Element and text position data

######

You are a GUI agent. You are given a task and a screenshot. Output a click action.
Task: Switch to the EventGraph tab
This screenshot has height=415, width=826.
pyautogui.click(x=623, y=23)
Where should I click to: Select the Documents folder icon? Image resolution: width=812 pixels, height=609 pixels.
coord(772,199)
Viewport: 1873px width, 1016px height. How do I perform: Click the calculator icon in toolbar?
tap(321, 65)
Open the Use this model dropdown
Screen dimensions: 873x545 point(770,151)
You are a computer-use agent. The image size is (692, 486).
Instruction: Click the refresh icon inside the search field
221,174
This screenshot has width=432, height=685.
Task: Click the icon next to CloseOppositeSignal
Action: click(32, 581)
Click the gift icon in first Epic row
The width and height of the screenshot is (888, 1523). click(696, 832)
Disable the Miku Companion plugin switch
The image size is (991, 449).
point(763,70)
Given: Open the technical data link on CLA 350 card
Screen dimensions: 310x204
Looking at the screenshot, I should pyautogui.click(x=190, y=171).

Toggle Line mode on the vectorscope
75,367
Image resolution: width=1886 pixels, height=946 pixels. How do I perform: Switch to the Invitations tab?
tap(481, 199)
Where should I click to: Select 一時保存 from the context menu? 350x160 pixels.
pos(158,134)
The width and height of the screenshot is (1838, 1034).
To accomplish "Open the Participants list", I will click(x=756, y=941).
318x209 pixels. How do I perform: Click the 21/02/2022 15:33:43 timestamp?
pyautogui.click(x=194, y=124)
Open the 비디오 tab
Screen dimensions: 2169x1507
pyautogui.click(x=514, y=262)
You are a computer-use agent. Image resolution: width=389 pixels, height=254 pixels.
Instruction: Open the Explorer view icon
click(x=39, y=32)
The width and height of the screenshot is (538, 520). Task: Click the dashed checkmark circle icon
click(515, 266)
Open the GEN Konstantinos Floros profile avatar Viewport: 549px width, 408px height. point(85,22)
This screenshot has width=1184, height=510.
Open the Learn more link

######

Give every line of the records above as a Markdown table with the columns Row and Line. Put the row number in Row and the line's text in Line, and leave out blank lines.

| Row | Line |
|---|---|
| 1 | You are a GUI agent. You are given a task and a screenshot. Output a click action. |
| 2 | Task: Switch to the EventGraph tab |
| 3 | This screenshot has height=415, width=826. |
| 4 | pyautogui.click(x=623, y=23) |
| 5 | Where should I click to: Select the Documents folder icon? Image resolution: width=812 pixels, height=609 pixels. |
| 6 | coord(772,199) |
| 7 | Viewport: 1873px width, 1016px height. How do I perform: Click the calculator icon in toolbar? |
| 8 | tap(321, 65) |
| 9 | Open the Use this model dropdown |
| 10 | Screen dimensions: 873x545 point(770,151) |
| 11 | You are a computer-use agent. The image size is (692, 486). |
| 12 | Instruction: Click the refresh icon inside the search field |
| 13 | 221,174 |
| 14 | This screenshot has width=432, height=685. |
| 15 | Task: Click the icon next to CloseOppositeSignal |
| 16 | Action: click(32, 581) |
| 17 | Click the gift icon in first Epic row |
| 18 | The width and height of the screenshot is (888, 1523). click(696, 832) |
| 19 | Disable the Miku Companion plugin switch |
| 20 | The image size is (991, 449). |
| 21 | point(763,70) |
| 22 | Given: Open the technical data link on CLA 350 card |
| 23 | Screen dimensions: 310x204 |
| 24 | Looking at the screenshot, I should pyautogui.click(x=190, y=171). |
| 25 | Toggle Line mode on the vectorscope |
| 26 | 75,367 |
| 27 | Image resolution: width=1886 pixels, height=946 pixels. How do I perform: Switch to the Invitations tab? |
| 28 | tap(481, 199) |
| 29 | Where should I click to: Select 一時保存 from the context menu? 350x160 pixels. |
| 30 | pos(158,134) |
| 31 | The width and height of the screenshot is (1838, 1034). |
| 32 | To accomplish "Open the Participants list", I will click(x=756, y=941). |
| 33 | 318x209 pixels. How do I perform: Click the 21/02/2022 15:33:43 timestamp? |
| 34 | pyautogui.click(x=194, y=124) |
| 35 | Open the 비디오 tab |
| 36 | Screen dimensions: 2169x1507 |
| 37 | pyautogui.click(x=514, y=262) |
| 38 | You are a computer-use agent. Image resolution: width=389 pixels, height=254 pixels. |
| 39 | Instruction: Open the Explorer view icon |
| 40 | click(x=39, y=32) |
| 41 | The width and height of the screenshot is (538, 520). Task: Click the dashed checkmark circle icon |
| 42 | click(515, 266) |
| 43 | Open the GEN Konstantinos Floros profile avatar Viewport: 549px width, 408px height. point(85,22) |
| 44 | This screenshot has width=1184, height=510. |
| 45 | Open the Learn more link |